Changes to Ontario’s Estate Laws
Like many in the estates world, we have been closely following the evolvement of Bill 245, the Accelerating Access to Justice Act, 2021. Initially introduced in February of 2021, Bill 245 significantly alters Ontario’s estate laws. Bill 245 was proposed by the government in an effort to modernize an outdated system – a proposal that was welcomed by those in the estates community. The Estates Bar welcomes these developments and commends the Attorney General’s office for taking these significant steps in updating our legislation to better reflect the realities of life in the 2020s.
On April 19, 2021, Bill 245 received royal assent. The changes to Ontario’s estate laws are enumerated in Schedule 9 of Bill 245 and include the following:
- The Succession Law Reform Act (the “SLRA”) is amended to provide for the remote witnessing of wills through the means of audio-visual communication technology for wills made on and after April 7, 2020. The execution of a will in counterparts will now be permitted.
- Section 16 of the SLRA, which provides for the revocation of a will upon marriage, except in specific circumstances, is repealed.
- Subsection 17(2) of the SLRA is amended to include separated spouses. As such, any gift bequeathed to a spouse will be revoked upon separation.
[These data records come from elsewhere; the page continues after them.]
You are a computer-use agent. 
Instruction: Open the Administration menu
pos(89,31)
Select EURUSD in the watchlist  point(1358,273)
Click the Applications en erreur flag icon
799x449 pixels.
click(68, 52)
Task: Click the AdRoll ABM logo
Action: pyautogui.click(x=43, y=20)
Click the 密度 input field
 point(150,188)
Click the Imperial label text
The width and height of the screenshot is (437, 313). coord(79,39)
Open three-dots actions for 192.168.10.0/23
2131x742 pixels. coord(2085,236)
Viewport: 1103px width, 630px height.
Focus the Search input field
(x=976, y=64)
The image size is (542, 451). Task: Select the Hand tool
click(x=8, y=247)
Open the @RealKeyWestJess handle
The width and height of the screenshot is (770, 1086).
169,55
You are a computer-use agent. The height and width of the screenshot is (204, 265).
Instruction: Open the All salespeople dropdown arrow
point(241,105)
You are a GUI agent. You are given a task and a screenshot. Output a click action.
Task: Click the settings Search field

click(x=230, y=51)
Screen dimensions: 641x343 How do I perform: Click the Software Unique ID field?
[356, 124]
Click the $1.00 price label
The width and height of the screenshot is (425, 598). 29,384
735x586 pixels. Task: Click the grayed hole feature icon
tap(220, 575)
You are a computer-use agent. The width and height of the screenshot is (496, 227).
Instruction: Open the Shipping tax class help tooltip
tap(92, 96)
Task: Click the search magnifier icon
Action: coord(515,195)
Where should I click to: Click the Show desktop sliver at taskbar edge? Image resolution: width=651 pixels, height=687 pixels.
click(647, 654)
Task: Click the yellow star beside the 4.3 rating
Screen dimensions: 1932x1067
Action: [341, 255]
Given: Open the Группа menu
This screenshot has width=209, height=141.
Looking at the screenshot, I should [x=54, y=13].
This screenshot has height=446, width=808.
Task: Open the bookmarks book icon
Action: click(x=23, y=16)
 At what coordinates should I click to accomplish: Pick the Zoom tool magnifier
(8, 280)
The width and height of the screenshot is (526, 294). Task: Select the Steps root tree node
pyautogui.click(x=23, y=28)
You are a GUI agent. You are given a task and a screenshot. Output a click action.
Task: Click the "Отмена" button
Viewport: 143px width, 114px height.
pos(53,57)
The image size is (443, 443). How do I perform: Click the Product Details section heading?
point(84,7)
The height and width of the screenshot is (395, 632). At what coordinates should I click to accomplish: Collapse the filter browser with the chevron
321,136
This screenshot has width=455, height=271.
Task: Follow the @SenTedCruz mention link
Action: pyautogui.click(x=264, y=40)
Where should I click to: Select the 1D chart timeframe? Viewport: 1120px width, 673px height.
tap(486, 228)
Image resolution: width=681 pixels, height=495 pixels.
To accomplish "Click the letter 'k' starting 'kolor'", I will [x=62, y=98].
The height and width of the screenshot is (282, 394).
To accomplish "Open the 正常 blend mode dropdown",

- Section 21.1 is added to the SLRA and provides the Superior Court of Justice with the authority to, on application, make an order validating a document or writing that was not properly executed or made under the Act, if the Court is satisfied that the document or writing sets out the testamentary intentions of a deceased or an intention of a deceased to revoke, alter, or revive a will of the deceased.
- Section 43.1 is added to the SLRA to exclude separated spouses from inheriting on an intestacy.
Bill 245 does not, however, affect the rights of common-law spouses.
The repeal of the provision under the SLRA with respect to the automatic revocation of any pre-existing wills by marriage is an important first step in protecting vulnerable older Ontarians from predatory marriage scenarios. Similarly, the updated rights of separated spouses will, in most cases, result in a more appropriate treatment of separated spouses who do not take the step of obtaining a formal divorce.
The new will validation provision to be added to the SLRA will provide the courts with a mechanism to allow the intentions of individuals who may not be aware of the formal requirements for a valid will to be honoured. In the past, we have seen technicalities prevent what was clearly intended to be a will from functioning as one from a legal perspective.
These changes also have the potential to improve access to justice. In particular, the permanence of virtual witnessing provisions for both wills and powers of attorney has the potential to increase access to justice while preserving necessary safeguards in the will execution process. The emergency measures introduced during the pandemic will allow Ontarians improved access to legal assistance in their estate planning, regardless of where in the province they may be located.
The amendments relating to the remote witnessing of wills and counterpart execution are currently in effect. The remaining legislative amendments will not come into force until a day proclaimed by the Lieutenant Governor, which will not be earlier than January 1, 2022.